Thread: Breaking up a query
Hi Guys, A fellow at work has written the SQL below to retrieve some data from multiple tables. Obviously it is inefficient and unnecessarily complex, and I am trying to break it into 2 or more queries so as to enhance performance. Can you please help me do so? I would appreciate any help you can provide. I have also attached the output of the "explain analyze" of this query. Thank you. Saad SELECT v.xcvr_id as xcvr_id , v.bumper_number as bumper_number , v.vehicle_type as vehicle_type , p.epoch as epoch , p.latitude as latitude , p.longitude as longitude , p.fom as fom , i.version as version , i.rfid_status as rfid_status , t.tag_id as tag_id , t.tag_status as tag_status FROM positions p LEFT OUTER JOIN data_transfers dt ON p.id = dt.position_id INNER JOIN vehicles v ON p.vehicle_id = v.id LEFT OUTER JOIN interrogations i ON p.id = i.position_id AND v.id = i.vehicle_id LEFT OUTER JOIN tags t ON i.id = t.interrogation_id WHERE p.id NOT IN ( SELECT dt.position_id FROM data_transfers WHERE dt.target_id = ? ) ORDER BY v.xcvr_id , v.bumper_number , v.vehicle_type , i.version , i.rfid_status , p.epoch;
Attachment
On 8/10/06, Saad Anis <saad.anis@comtechmobile.com> wrote:
On an surface scan of what you have I don't see anything obviously wrong. Do you have your foreign keys defined along all the joins? What kind of indexes do you have defined on the tables?

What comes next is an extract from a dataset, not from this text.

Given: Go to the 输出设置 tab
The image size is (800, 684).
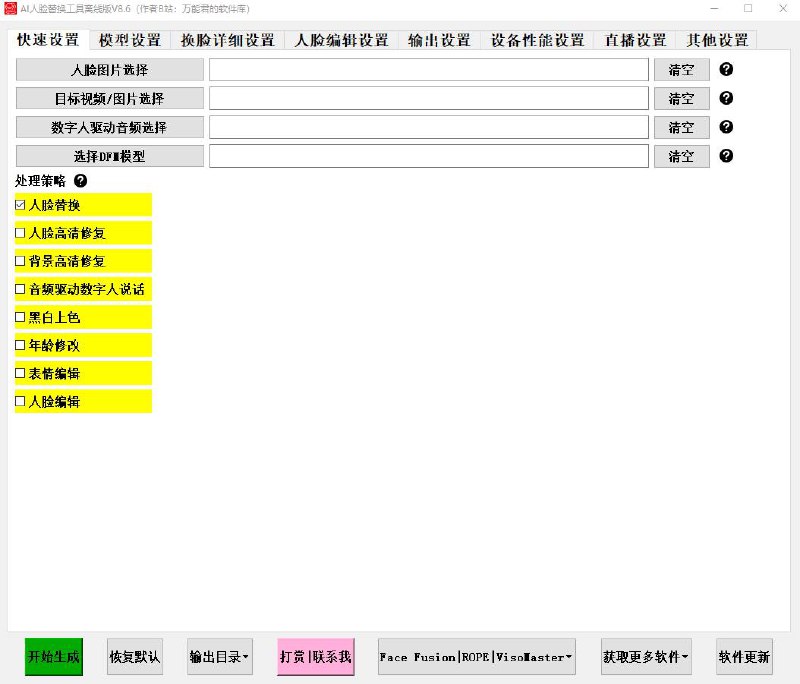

My guess is your problem is occurring here:
-> Merge Left Join (cost=0.00..11334.00 rows=1000 width=28) (actual time=705.104..706.789 rows=55 loops=1)
Merge Cond: ("outer".id = "inner".position_id)
Filter: (NOT (subplan))
-> Index Scan using positions_pkey on positions p (cost=0.00..32.00 rows=1000 width=28) (actual time=0.019..90.920 rows=13958 loops=1)
-> Index Scan using data_transfers_position_id_idx on data_transfers dt (cost= 0.00..32.00 rows=1000 width=8) (actual time=0.015..91.859 rows=13903 loops=1)
You see that the cost jumps significantly.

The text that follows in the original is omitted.